Der Mannschaft, so Lukas Podolski, habe die nötige Aggressivität gefehlt: "Man muss auch mal ein wenig dreckig spielen, auf dem Platz darf es ruhig mal knallen."
Von Profis mit derartigem Mindset habe Deutschland zu wenige, "weil die Spieler heutzutage glattgebügelt werden. Man darf sich zu nichts bekennen, anecken", sagte er. Eine Ausnahme sei unter anderem Antonio Rüdiger. "Er hat diese Galligkeit, er kann mal ein Drecksack sein, wenn es nötig ist", sagte Podolski.

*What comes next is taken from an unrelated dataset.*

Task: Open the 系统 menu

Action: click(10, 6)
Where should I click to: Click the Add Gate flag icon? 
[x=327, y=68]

Klopp laut Podolski die richtige Wahl
Als neuen Bundestrainer und Nachfolger des zurückgetretenen Julian Nagelsmann hält der Rio-Weltmeister Jürgen Klopp derweil für die richtige Wahl. Dies gelte "nicht nur wegen seiner Art, sondern auch wegen seines Ansatzes, Fußball spielen zu lassen", sagte Podolski.

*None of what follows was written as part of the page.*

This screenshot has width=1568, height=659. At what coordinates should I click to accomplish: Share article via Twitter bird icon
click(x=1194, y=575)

Der Trainerwechsel allein werde die Probleme des deutschen Fußballs nach dem Aus im Sechzehntelfinale gegen Paraguay aber nicht lösen: "Jetzt den Trainer zu wechseln und dann zu sagen, nun wird alles besser, das ist zu einfach."
Der DFB brauche vielmehr strukturelle Veränderungen – von der Nachwuchsarbeit bis zur Ausbildung von Mentalitätsspielern. Als Vorbilder nannte Podolski Spanien, Argentinien und Frankreich.